As most of you are aware, on Monday night and Tuesday afternoon our services were temporarily unavailable. Now that everything is stable, we’d like to take some time here to explain what we know about what happened and answer some of the most commonly asked questions that came up during the incident. Before we get to the technical details, the most important message we would like to convey is that we understand how serious this downtime was and we offer our sincerest apologies to you and your users for having to go through this. We know many of you run important registrations, campaigns, contests and services through Wufoo and, for some, the timing couldn’t have been worse. We completely empathize and hope the following will help you understand our position and our options for the future and restore some of that lost confidence.
So, what happened exactly?
During both outages, the problem was the same — all power went out at the data center and this resulted in all sites and services hosted there to go down in addition to ours. The downside to a power loss on this scale is that all core level services were affected. This therefore significantly increased the time to get all servers online. Networking on critical level servers had to be brought up first, and then all application level servers had to go through a crash recovery process.
We’re still working on getting a better understanding from our data center as to how and why this happened, and how they’re going to make sure this isn’t going to happen again. When we picked this data center, their power system was one of the key criteria. The main elements of their power equipment (UPS, generator and power control) are all good systems with ample capacity. We’re still trying to understand what it was about how these are put together, or how they’ve been managed, that led to the failure that we had.

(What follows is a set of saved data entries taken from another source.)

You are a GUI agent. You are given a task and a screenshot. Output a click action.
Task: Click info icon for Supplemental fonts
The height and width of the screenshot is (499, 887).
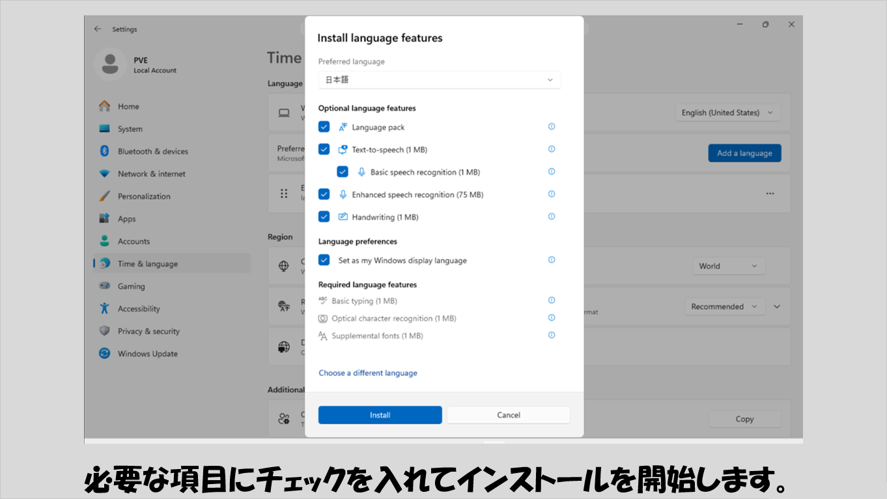pos(552,335)
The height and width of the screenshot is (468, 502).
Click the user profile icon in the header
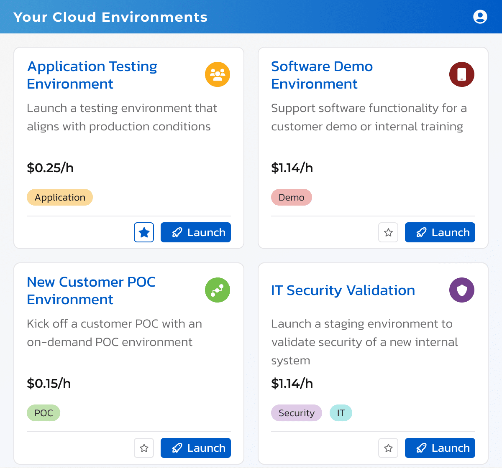(x=480, y=17)
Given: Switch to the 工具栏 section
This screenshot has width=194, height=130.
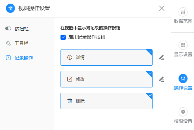Looking at the screenshot, I should tap(17, 43).
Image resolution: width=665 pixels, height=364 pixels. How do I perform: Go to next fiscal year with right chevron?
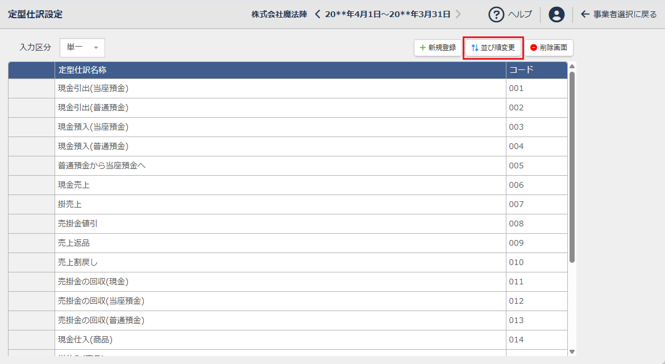(458, 14)
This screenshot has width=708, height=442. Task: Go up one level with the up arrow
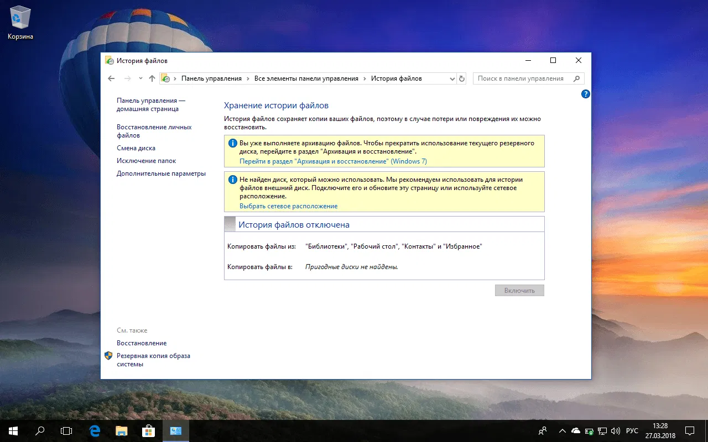point(152,78)
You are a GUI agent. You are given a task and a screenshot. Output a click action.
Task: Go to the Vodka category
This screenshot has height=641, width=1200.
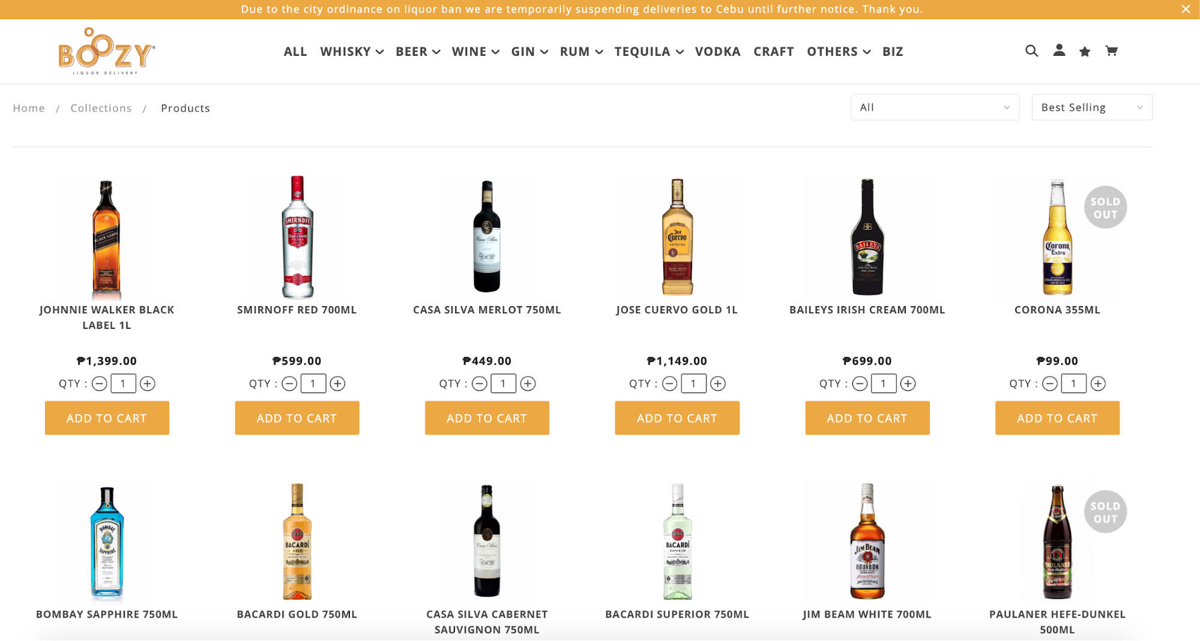717,52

What triggered the power outage?
In both cases, there was a significant reduction in the voltage to the building from the local electric utility.
Doesn’t Wufoo’s servers have a backup power supply?
We have redundant circuits on two separate power systems. Additionally, our UPS systems turned on as expected, and provided power for another hour after the outage occured. The third, and final, resort is to use a generator when a failure like this happens. Once an outage gets to the level that we had earlier this week, we must rely on the the company that runs the data center to get emergency systems like a generator up and operational. We don’t have the details yet, but there was apparently some difficulty in switching over to generator power, so the UPS reserves on our systems therefore ran out. Again, we’re seeking more details about this.
Once power came back, why was Wufoo down for so long?
It is tough to prepare for a worst case scenario, and we can assure you everyone at BitPusher (our server management team) was moving as fast as they could. Realistically, recovery from a situation like this will always take at least an hour since all core servers need to be restored and all application servers have individual crash recovery processes that have to complete. On Tuesday, the process went smoother and it took approximately an hour from when power was restored.
What improvements are you going to make?
Continuing in the current environment without significant changes that ensure this won’t happen again is unacceptable. We are examining three different directions: better power in the existing facility, moving our infrastructure to a different facility, and working with third-party hosting partners.
One thing, we’re also working on is creating better communication strategies and methods for communicating with our users during such incidents. While we responded (as always) to every single email sent in during the outage with updates as they came in, it’s good for you to know how to passively observe our actions behind the scenes.
Many of you followed our updates on on our Twitter page and our Wufoo Status blog and we think everyone liked how that worked out. Currently, we’re working on ways to enhance the Wufoo Status blog so that it provides daily updates and a feed on our uptime status and additional information. More on that to come as we enhance those processes.
Why was there no downtime page?
Normally, Wufoo has a styled downtime page that appears when a form is unavailable. These pages make the embedded forms look more professional. During these outages, there was no downtime page and every request to our servers timed out. The reason for this is because our current downtime system relies on the load balancer. Since the load balancer lost power also, we had no downtime page to serve. We’re currently looking at our options for restoring downtime functionality from another facility.
Is my data safe?
Yes. There was no data loss during the power outage and all servers successfully completed crash recovery without issue.
This experience hurt our company. We would like a refund.
We completely understand and again apologize for such inconveniences. If you feel that these outages directly interfered with your primary purpose for using Wufoo, please contact us via support and we would be happy to give you a refund for this month’s services.
End Note
During the outage, many of you were actually very supportive and we’re extremely grateful for such understanding and support. We’ve always believed that we have the best kinds of people using Wufoo and many of your actions this week served as a testament that this really is true. Our entire team sincerely thanks all of you for such patience and understanding and hope we can live up to such good treatment by minimizing these incidents to few and far between.